The Post’s editorial, (“Columbia’s Anti-Semites,” Jan. 3) gives much credence to those who accuse Columbia’s Professor Joseph Massad and his colleagues in the university’s Department of Middle East and Asian Languages and Cultures of harassing Jewish students — and little to those who dispute the charges.
Your pointed description of Massad as “a non-tenured professor” leaves little doubt about what The Post wants to see happen.
I am left to wonder why you so readily believe what the accusers say and so quickly dismiss people who defend the faculty.
Several students have accused Massad and other members of his department of intimidating them in class and at public lectures.

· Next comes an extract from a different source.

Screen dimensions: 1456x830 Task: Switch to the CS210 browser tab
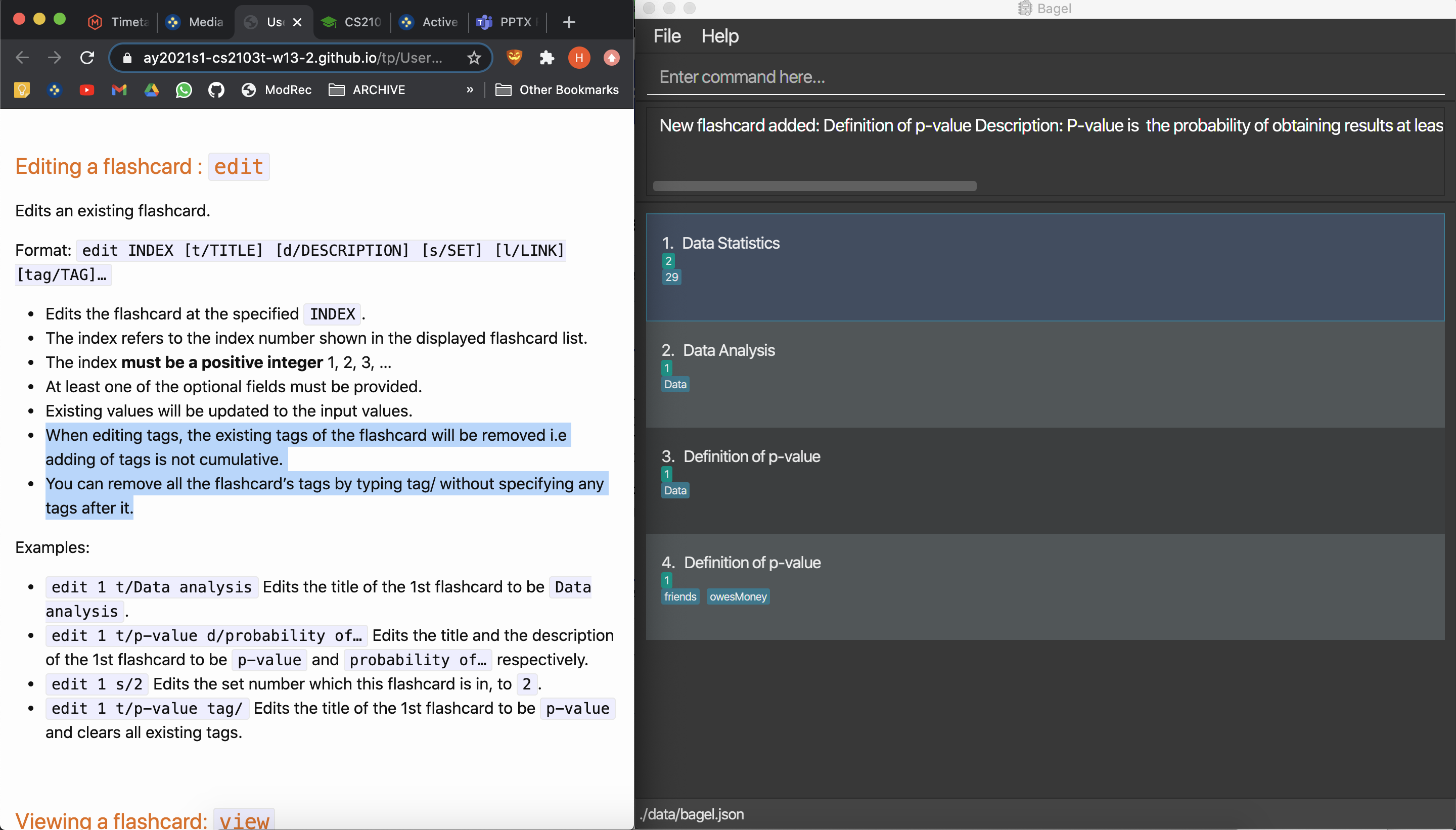point(352,22)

If their accounts are true, there should be entire rooms full of witnesses who can confirm what they say.
In all the months this controversy has been brewing, I have not heard a single witness come forward to corroborate the charges.
MEALAC is small, and the number of its faculty who study Israel — and who generally support its policies — is vastly out of proportion to the number who study Muslim nations and peoples.
It is hardly a place where the deck is stacked against Israel, though one would never know it from reading The Post.
Edward Hoffman
Glendale, Calif.
*****
It’s a shame the NYCLU is supporting professors at Columbia who are biased against Israel and use their classes for propaganda — stifling contrary opinions from their students.
This is not an Arab dictatorship but an American university, where either both sides should be presented or none.
Why, when it comes to Israel, is the NYCLU against freedom of expression and freedom from intimidation?
Ben Solomon
Brooklyn
*****
An important distinction should be stressed in the debate over the anti-Israel professors at Columbia.
It is the distinction between a professor having a strong anti-Israel bias — both in his outside activities and even in his class presentations — and engaging in the kind of open student intimidation The Post describes.
If Columbia President Lee Bollinger’s committee should come up with solid proof of the blatant intimidation that has been charged, then dismissal of the offending professors is definitely justified.
I stress the term “solid” because even though I am a fierce pro-Israel partisan, I am also a conservative economist teaching in a liberal town, and I know that disgruntled students can try to make life miserable for a professor they disagree with on ideological grounds.
Either way, Bollinger should simply hire a few pro-Israel professors for his department.
This is the way departments of economics handle the problem of differing approaches to research and teaching of economics.
Bollinger’s feet should be held to the fire on this issue.